23 nov. PWeb Histrion JUANA 1 (foto de PabloMaBe) (1)

Juana la Reina que no quiso reinar

       Deux grandes figures, l’une historique la Reine Jeanne de Castille, mère de l’Empereur Charles V, inspire le spectacle de Jesus Carazo et du Histrion Teatro Juana la Reina que no quiso reinar (Juana, la reine qui ne voulait pas régner), l’autre mythe littéraire, la grande Célestina imaginée par Fernando de Rojas en 1499 dans sa tragi comédie renait dans La Celestina, création éponyme de Ricardo Iniesta et du Atalaya Teatro. Jeanne de Castille, fille des Rois Catholiques, mariée contre sa volonté, enfermée pendant 46 ans dans un couvent, a été considérée comme folle parce que insoumise aux règles rigides du pouvoir et à la raison d’État, revendiquant le droit d’aimer, d’assumer sa vie de femme. Dans Juana, la reina que no quiso reinar (Jeanne la reine qui ne voulait pas régner) Jeanne est un miroir renvoyant l’esprit oppressif et corrompu de son époque. Le spectacle l’évoque dans l’espace d’une nuit quand ses geôlières la laisse déambuler dans sa prison.

       L’entremetteuse la Célestine est un archétype de la femme libre qui fait le commerce de tout, grande experte en philtres, charmes, ensorcellements divers. Celestina, sans morale ni loi aucune, hormis celle de l’argent, au point que le désir irrépressible du gain la perdra. Elle est emblématique de la société de l’époque (XVe s.) mais aussi de la nôtre dominée par l’argent et le sexe. À toutes les périodes d’oppression cette pièce a été accusée d’apologie de l’athéisme, du nihilisme et du matérialisme. Atalaya Teatro et Ricardo Iniesta, un des meilleurs metteurs en scène d’Espagne, propose une vision expressionniste, grotesque et intemporelle de la Célestine.

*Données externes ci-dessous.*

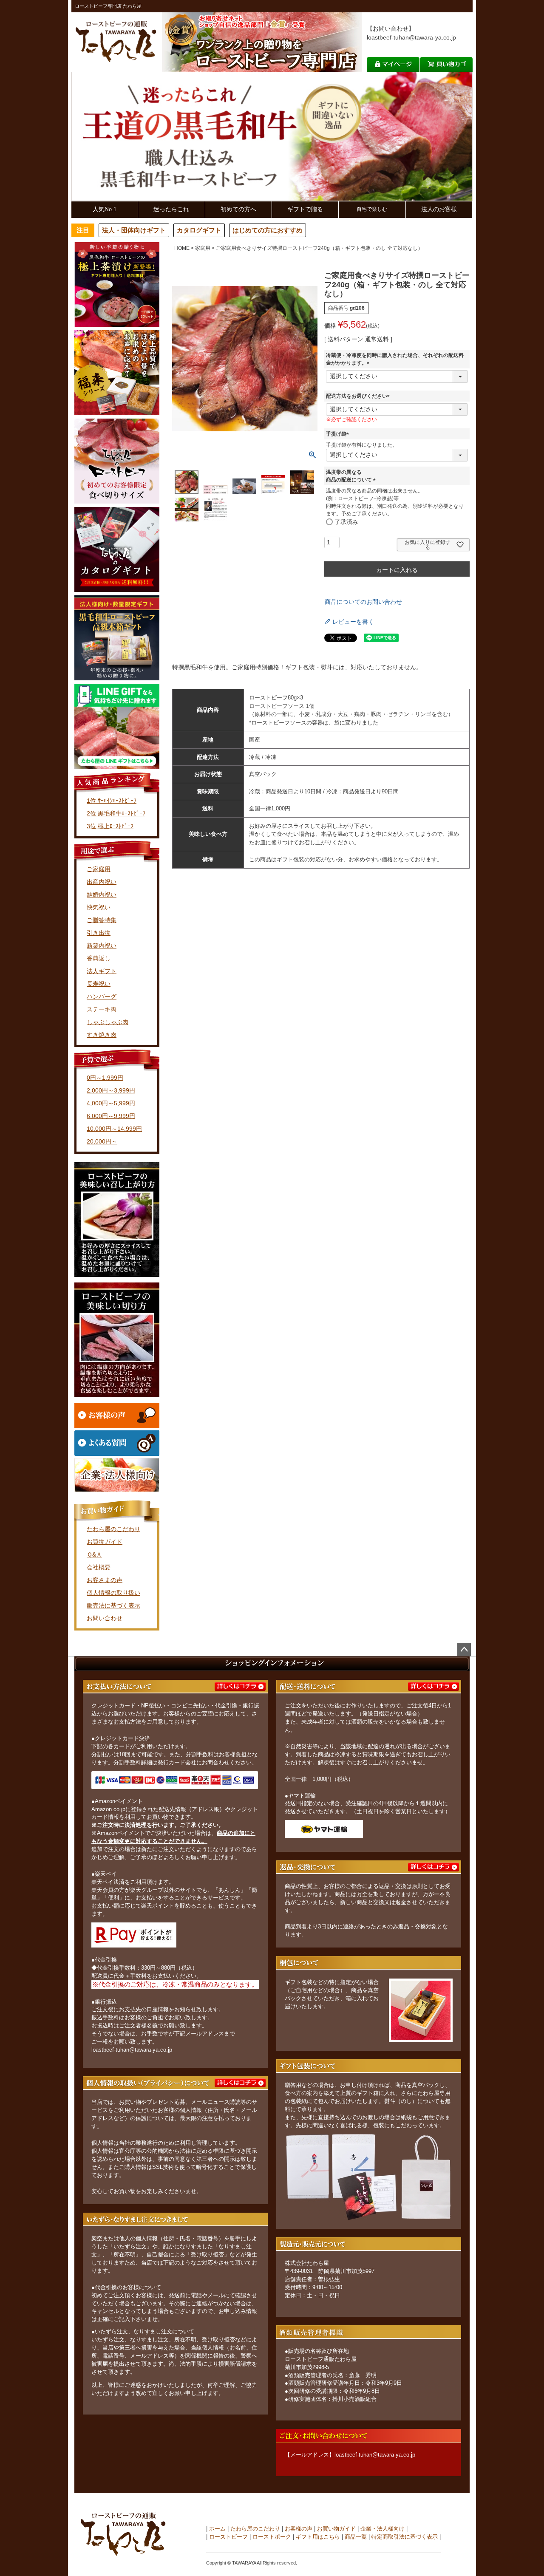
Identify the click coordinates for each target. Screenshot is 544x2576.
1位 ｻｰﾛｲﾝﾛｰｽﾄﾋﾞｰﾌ (111, 800)
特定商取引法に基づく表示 (404, 2537)
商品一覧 (356, 2537)
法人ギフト (101, 971)
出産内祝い (101, 881)
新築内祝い (101, 945)
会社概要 (98, 1567)
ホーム (217, 2529)
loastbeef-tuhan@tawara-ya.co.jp (411, 37)
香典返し (98, 958)
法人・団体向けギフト (134, 230)
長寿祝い (98, 983)
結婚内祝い (101, 894)
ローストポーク (271, 2537)
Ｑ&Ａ (94, 1554)
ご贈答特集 (101, 920)
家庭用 (202, 248)
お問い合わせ (104, 1618)
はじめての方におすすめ (267, 230)
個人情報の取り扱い (113, 1592)
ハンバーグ (101, 996)
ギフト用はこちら (318, 2537)
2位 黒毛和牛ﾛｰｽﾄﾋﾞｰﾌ (116, 813)
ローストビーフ (228, 2537)
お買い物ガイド (336, 2529)
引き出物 (98, 932)
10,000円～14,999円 (114, 1128)
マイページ (393, 64)
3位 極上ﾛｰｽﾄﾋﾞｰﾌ (110, 826)
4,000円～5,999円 (111, 1103)
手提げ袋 (338, 434)
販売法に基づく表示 (113, 1605)
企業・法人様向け (382, 2529)
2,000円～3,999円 (111, 1090)
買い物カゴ (446, 64)
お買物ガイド (104, 1541)
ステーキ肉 (101, 1009)
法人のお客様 (439, 209)
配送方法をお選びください (359, 396)
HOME (182, 248)
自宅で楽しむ (372, 209)
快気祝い (98, 907)
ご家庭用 (98, 869)
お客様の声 (298, 2529)
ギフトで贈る (305, 209)
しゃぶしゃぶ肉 (107, 1022)
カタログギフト (199, 230)
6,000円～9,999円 (111, 1115)
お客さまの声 (104, 1580)
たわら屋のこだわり (113, 1529)
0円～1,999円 (105, 1077)
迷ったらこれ (171, 209)
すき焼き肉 (101, 1034)
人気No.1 (104, 209)
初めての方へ (238, 209)
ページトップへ (464, 1649)
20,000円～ (102, 1141)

       Les héroïnes anonymes de la guerre civile d’Espagne entrent en scène dans Nomes son dones (Toutes sont des femmes) de Carmen Domingo mise en scène par Carme Portacelli, une remarquable metteur en scène et découvreuse des auteurs. Un spectacle pluridisciplinaire où trois artistes femmes, actrice, danseuse et chanteuse, musicienne transposent en fiction théâtrale la réalité atroce de multiples femmes qui ont lutté contre le fascisme, pour la république et la liberté.

      « C’est de leur prison que les cinq personnages racontent leur histoire construite à partir de multiples histoires réelles, témoignant des humiliations, des souffrances et des tortures subies par les femmes dans les prisons espagnoles ». Au-delà de sa référence historique le spectacle fait entendre les voix des femmes réduites au silence dans les conflits, les oppressions politiques et religieuses aujourd’hui.

          Enfin Una niña (Une enfant) de Rosa Diaz par la compagnie La Rous, à travers le langage de clown, raconte l’histoire d’une femme SDF marginale qui vit sur le quai d’un port. Un jour l’image de son enfance, sous forme d’une petite fille enfermée dans une bouteille, bouleverse son existence. Dans un langage simple, adressé à tout public, le spectacle nous confronte aux souvenirs de nous enfants qu’on aimerait retrouver.

Un Festival qui est une carte de visite du théâtre hispanique en France, à ne pas manquer.